(Stored items)
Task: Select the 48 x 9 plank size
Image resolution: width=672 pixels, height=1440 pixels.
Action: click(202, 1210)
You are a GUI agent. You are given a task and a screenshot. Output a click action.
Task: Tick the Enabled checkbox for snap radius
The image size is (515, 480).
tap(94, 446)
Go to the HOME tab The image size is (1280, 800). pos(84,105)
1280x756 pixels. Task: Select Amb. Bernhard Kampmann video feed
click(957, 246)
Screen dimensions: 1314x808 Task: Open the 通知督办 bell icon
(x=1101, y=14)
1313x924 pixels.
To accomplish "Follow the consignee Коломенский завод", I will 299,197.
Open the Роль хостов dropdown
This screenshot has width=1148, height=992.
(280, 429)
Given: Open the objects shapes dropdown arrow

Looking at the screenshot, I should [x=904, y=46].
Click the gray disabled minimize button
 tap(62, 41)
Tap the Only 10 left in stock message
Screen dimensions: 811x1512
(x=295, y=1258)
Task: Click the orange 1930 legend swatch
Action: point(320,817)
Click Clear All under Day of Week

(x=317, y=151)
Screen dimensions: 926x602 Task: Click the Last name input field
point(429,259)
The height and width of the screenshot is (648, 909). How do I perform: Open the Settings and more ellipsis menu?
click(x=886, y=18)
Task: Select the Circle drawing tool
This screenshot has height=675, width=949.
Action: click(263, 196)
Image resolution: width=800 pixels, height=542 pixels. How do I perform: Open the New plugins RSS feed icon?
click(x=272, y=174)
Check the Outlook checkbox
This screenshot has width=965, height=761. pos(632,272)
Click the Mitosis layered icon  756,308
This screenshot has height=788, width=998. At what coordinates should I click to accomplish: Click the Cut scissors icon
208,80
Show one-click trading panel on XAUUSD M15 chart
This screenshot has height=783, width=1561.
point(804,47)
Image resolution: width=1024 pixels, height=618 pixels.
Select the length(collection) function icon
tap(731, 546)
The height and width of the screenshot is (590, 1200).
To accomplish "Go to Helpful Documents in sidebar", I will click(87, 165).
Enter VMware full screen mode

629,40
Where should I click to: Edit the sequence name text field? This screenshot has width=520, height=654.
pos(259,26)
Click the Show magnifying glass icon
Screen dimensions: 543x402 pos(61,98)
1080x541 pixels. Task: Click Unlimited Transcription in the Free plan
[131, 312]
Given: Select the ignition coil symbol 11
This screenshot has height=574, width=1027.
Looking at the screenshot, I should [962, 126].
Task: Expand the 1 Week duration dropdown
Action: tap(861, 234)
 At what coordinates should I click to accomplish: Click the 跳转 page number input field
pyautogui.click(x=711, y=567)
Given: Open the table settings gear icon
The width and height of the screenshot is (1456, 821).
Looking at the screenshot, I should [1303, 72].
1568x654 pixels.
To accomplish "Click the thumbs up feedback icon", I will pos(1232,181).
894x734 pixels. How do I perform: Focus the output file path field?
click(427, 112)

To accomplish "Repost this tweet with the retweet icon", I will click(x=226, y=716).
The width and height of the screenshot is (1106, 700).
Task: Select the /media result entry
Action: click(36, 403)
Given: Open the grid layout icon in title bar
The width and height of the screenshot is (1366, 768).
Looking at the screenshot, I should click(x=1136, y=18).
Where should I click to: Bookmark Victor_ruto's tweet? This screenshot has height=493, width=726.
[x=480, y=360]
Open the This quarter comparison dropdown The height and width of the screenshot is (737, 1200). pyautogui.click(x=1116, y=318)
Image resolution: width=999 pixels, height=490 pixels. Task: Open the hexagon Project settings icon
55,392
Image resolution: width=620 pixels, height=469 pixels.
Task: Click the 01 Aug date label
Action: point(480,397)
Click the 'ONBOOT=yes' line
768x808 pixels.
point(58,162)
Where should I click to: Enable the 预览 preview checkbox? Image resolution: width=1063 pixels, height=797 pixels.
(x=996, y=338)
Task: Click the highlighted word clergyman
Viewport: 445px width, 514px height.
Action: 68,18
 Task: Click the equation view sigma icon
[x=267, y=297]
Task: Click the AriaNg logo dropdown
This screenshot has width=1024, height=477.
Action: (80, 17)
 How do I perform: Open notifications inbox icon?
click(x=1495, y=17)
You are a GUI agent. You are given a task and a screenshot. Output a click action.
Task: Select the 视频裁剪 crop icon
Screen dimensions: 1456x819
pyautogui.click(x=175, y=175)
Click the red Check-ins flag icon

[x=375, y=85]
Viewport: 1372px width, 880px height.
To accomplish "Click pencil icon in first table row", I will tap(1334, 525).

* _EXERCISE DETAILS_
Pull every line containing "table" out of the records.

* _REPLY_
Given: Open the table settings gear icon
To accomplish "Click pencil icon in first table row", I will tap(1334, 525).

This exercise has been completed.